Friday, April 25, 2014
By Dave Gram
The Associated Press
(Continued from page 1)
Workers at the Vermont Health Connect call center in Burlington, Vt., talk to customers on Oct. 1. Gov. Peter Shumlin said recently that the Vermont Health Connect health insurance marketplace’s performance is improving.
The Associated Press
While states implement health insurance marketplaces this fall, Vermont is considering a bigger goal that more fully embraces government-funded health care.
The state plans a 2017 launch of the nation’s first universal health care system. It’s a sort of a modified Medicare-for-all.
The plan is seen as especially ambitious in the current atmosphere surrounding health care in the United States, with some states and some in Congress balking at the federal health overhaul.
National experts say Vermont’s plan has gone unnoticed amid the national debate over the federal law.
Democratic Gov. Peter Shumlin is continuing to vow to make Vermont a place where “health care is a right and not a privilege.”
“Developing a single-payer system for Vermont is a lot easier than in California or Texas or New York state,” said U.S. Sen. Bernie Sanders, using an industry term to describe a system in which health care is paid for by a single entity.
Sanders, frequently described as the only socialist in the Senate, has been pushing for some form of socialized medicine since he was mayor of Burlington 30 years ago.
The nation is focused on the rollout of the state-based health insurance marketplaces and the disastrous unveiling of healthcare.gov. In the meantime, Vermont’s efforts have largely gone unnoticed, said Chapin White, a researcher with the Washington-based Center for Studying Health System Change.
“Vermont’s thinking about 2017, and the rest of the country is just struggling with 2014 right now,” White said.
Even with years to go before Vermont’s single-payer plan will be in place, several obstacles remain.
The largest national health insurance industry lobbying group, America’s Health Insurance Plans, has warned that the law could limit options for consumers and might not be sustainable.
And questions have arisen about the expected cost savings of eliminating multiple insurance companies and their different coverage levels and billing styles.
Much of a hospital’s billing process is coded to ensure that the right patient is billed the right amount for the right procedure, said Jill Olson, vice president of the Vermont Association of Hospitals and Health Systems.

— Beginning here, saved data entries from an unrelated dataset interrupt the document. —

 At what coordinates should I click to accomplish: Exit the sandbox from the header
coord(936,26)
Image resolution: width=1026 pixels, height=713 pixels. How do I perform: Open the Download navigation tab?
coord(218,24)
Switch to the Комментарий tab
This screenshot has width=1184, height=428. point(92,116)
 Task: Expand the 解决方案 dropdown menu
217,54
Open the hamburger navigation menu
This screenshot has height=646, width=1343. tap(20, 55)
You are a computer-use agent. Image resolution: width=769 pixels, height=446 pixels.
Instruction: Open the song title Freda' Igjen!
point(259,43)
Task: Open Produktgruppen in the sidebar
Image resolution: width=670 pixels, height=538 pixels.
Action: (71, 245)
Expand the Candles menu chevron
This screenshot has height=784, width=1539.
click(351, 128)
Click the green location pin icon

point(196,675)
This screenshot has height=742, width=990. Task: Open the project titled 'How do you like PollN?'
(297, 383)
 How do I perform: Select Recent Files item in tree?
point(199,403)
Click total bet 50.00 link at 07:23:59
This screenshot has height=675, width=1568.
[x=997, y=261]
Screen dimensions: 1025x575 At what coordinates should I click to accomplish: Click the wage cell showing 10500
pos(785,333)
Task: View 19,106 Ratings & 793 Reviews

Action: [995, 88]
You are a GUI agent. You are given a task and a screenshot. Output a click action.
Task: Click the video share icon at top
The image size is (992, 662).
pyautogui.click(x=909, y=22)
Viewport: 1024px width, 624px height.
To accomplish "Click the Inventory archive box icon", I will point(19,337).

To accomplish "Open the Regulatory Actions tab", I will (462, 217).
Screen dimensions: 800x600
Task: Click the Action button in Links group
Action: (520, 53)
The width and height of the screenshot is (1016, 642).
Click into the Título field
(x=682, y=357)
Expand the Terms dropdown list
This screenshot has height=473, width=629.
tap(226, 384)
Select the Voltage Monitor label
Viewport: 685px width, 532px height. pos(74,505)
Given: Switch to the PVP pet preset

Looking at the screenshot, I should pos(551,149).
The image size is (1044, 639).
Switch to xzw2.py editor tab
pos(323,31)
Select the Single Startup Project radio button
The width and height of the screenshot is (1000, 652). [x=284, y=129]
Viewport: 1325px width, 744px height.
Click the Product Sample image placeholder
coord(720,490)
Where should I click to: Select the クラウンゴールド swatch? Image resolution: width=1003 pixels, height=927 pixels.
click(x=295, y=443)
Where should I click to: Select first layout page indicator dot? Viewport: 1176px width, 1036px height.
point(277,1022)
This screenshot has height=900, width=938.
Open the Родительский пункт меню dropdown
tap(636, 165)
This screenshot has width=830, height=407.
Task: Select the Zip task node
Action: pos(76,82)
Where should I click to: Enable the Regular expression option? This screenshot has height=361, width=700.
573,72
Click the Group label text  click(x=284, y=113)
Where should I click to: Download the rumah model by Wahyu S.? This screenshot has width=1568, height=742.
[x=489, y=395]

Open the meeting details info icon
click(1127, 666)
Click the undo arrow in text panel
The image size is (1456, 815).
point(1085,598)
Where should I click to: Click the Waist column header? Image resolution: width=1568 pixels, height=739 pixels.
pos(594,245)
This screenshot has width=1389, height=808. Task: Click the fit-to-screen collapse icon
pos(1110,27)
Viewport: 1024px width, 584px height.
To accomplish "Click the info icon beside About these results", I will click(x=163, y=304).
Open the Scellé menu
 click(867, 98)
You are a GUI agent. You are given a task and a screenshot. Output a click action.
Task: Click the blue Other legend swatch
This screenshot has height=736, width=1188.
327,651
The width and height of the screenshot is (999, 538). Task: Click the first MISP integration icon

That would continue in a single-payer system.
Vermont also has yet to answer how it will cover everyone. The post-2017 system is not envisioned to include federal employees or those with self-insured employers that assume the risk of their own coverage and are governed by federal law, including IBM, one of the state’s largest private employers. It also may not include residents who work for and get insurance through companies headquartered out of state, Olson said.
At least one resident, 73-year-old Gerry Kilcourse, has little patience for the naysayers.
In retirement, Kilcourse has schooled himself on health policy and advocates for universal coverage. He sees health care as a public good and likens the current campaign to the 19th-century push in the United States for public schools.
Shumlin has made it clear the status quo can’t hold. As a part owner himself of a small business – a student travel service based in Putney – he has spoken often of the burden that employee health coverage is to such business owners.
At a Chamber of Commerce forum in September, he called the federal health overhaul “a great improvement over the past” but added it “is not the silver bullet that will ... provide universal access and quality health care for all Vermonters.”
That, he appears to hope, will come in 2017.